Quantitative PCR was used to quantify the mRNA expression of RBP4 and visfatin. The expression was normalized using the GAPDH housekeeping gene product as an internal reference. The primers and probes were designed for mouse RBP4 and visfatin using Primer Express® Software version 2.0 (Applied Biosystems, Foster City, CA, USA). RBP4 and visfatin mRNA levels were quantified using TaqMan Real-Time PCR with an ABI 7700 system (Applied Biosystems). Gene-specific probes and primer pairs for RBP4 (Assays-on-Demand, Mm00803264_m1; Applied Biosystems) and visfatin (Assays-on-Demand, Mm00451938_m1; Applied Biosystems) were used. For each probe/primer set, a standard curve was generated, which was confirmed to increase linearly with increasing amounts of cDNA. The amplification conditions were 2 min at 50°C, 10 min at 95°C and a two-step cycle of 95°C for 15 sec and 60°C for 60 sec for a total of 45 cycles.

Western blot analysis

The cells were lysed using a buffer containing 50 mM HEPES (pH 7.5), 150 mM NaCl, 1.5 mM MgCl2, 1 mM EDTA, 10% glycerol, 1% Triton X-100 and a mixture of protease inhibitors [aprotinin, phenylmethyl sulfonyl fluoride (PMSF) and sodium orthovanadate]. Equal amounts of total protein were resolved on a 12% SDS-polyacrylamide gel and proteins were transferred onto a nitrocellulose membrane. After blocking (TBS, 0.1% Tween-20) at 4°C overnight, the membranes were incubated with primary antibodies for anti-mouse RBP4 (dilution 1:1000) or anti-mouse visfatin (dilution 1:1000) for 2 h followed by incubation with secondary antibodies linked to HRP, anti-mouse GAPDH (dilution 1:2000). Immunoreactive proteins were visualized by chemiluminescence using SuperSignal® West Dura Extended Duration Substrate (Pierce Chemical Co., Rockford, IL, USA) and a Fujifilm Luminescent Image Analyzer LAS-3000 with a charge-coupled device camera (Science Imaging Scandinavia AB).

Statistical analysis

To compare the mRNA expression levels of RBP4 and visfatin in adipocytes, analysis of variance (ANOVA) with a post-hoc Dunnett’s test was used. Data are presented as the means ± standard error of the mean. To evaluate the presence of a correlation, Pearson’s correlation coefficient and linear regression analysis were used. Null hypotheses of no difference were rejected if P<0.05. All statistical analyses were performed using the SPSS statistical package version 10.0 (SPSS, Inc., Chicago, IL, USA).

Results

Effects of estradiol on expression of RBP-4 and visfatin in adipocytes

To investigate the effects of E2 on the expression of RBP4 and visfatin, 3T3-L1 adipocytes were treated with various concentrations (10−5–10−9 mol/l) of E2. Treatment with high concentrations (10−5 and 10−6 mol/l) of E2 significantly increased the RBP4 mRNA levels (P=0.012, P=0.011, respectively), as well as RBP4 protein expression (Fig. 1a). However, the expression of visfatin was not influenced by any tested concentration of E2 (Fig. 1b).

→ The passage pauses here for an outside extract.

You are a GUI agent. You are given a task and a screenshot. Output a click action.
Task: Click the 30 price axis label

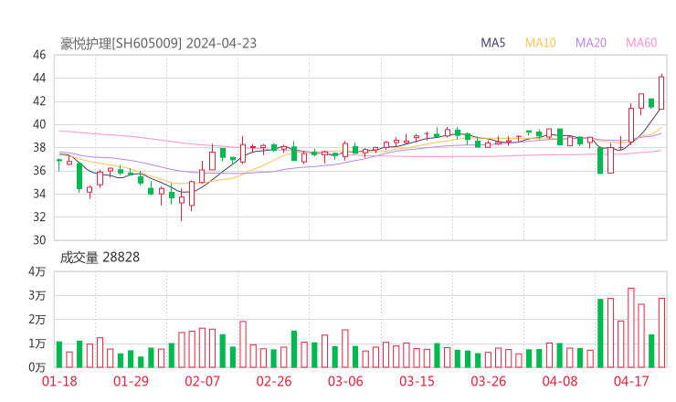(39, 240)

Figure 1 Effects of estradiol (E2) on the protein and mRNA expression of (a) retinol-binding protein 4 (RBP4) and (b) visfatin. 3T3-L1 adipocytes were incubated in medium containing E2 at the indicated range of concentrations for 24 h. Total RNA was extracted and (a) RBP4 and (b) visfatin mRNA levels were measured using quantitative reverse transcription PCR. Western blot analysis was used to measure the protein expression of estrogen receptor (ER) in 3T3-L1 adipocytes under the same conditions. Data are the means ± SD of three independents experiments. Results were analyzed by ANOVA and post-hoc Dunnett’s test. *P<0.05 vs. control; GAPDH, glyceraldehyde 3-phosphate dehydrogenase.

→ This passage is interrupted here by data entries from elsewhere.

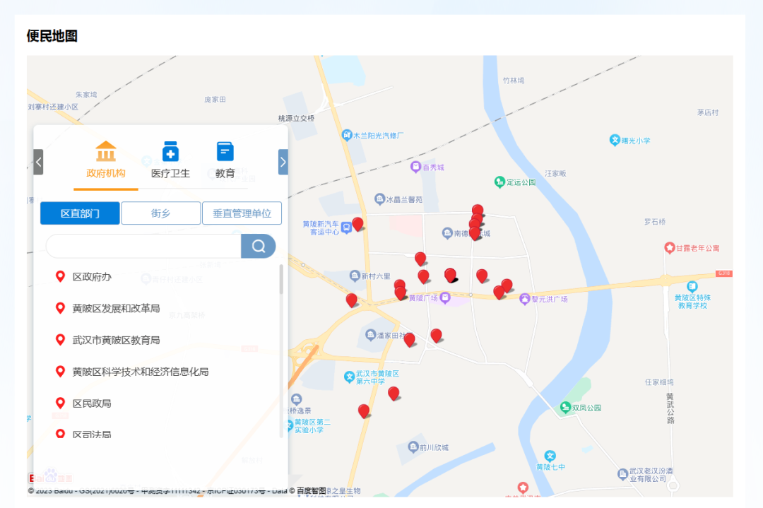The height and width of the screenshot is (508, 763).
Task: Open the 教育 book icon category
Action: tap(225, 151)
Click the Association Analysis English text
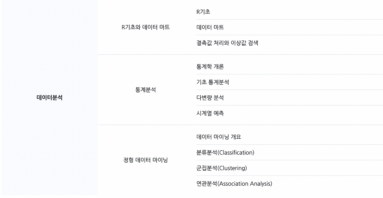This screenshot has width=383, height=198. (245, 184)
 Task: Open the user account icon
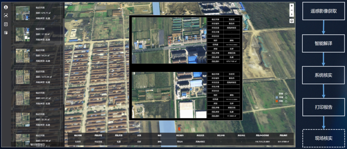click(6, 7)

Effects of ERα and ERβ agonists (PPT and DPN) on the expression of RBP4 and visfatin

The adipocytes were treated with various concentrations of PPT (ERα agonist) and DPN (ERβ agonist) to investigate the effects of ERα and ERβ on the expression of RBP4 and visfatin. The cells treated with 10−5 mol/l PPT showed a significant and dose-dependent increase in RBP4 mRNA (P<0.05) and protein expression (Fig. 2a). On the other hand, the adipocytes treated with DPN showed no difference in expression (Fig. 2b). Of note, the mRNA and protein expression of visfatin was not influenced by treatment with PPT and DPN (Fig. 3a and b).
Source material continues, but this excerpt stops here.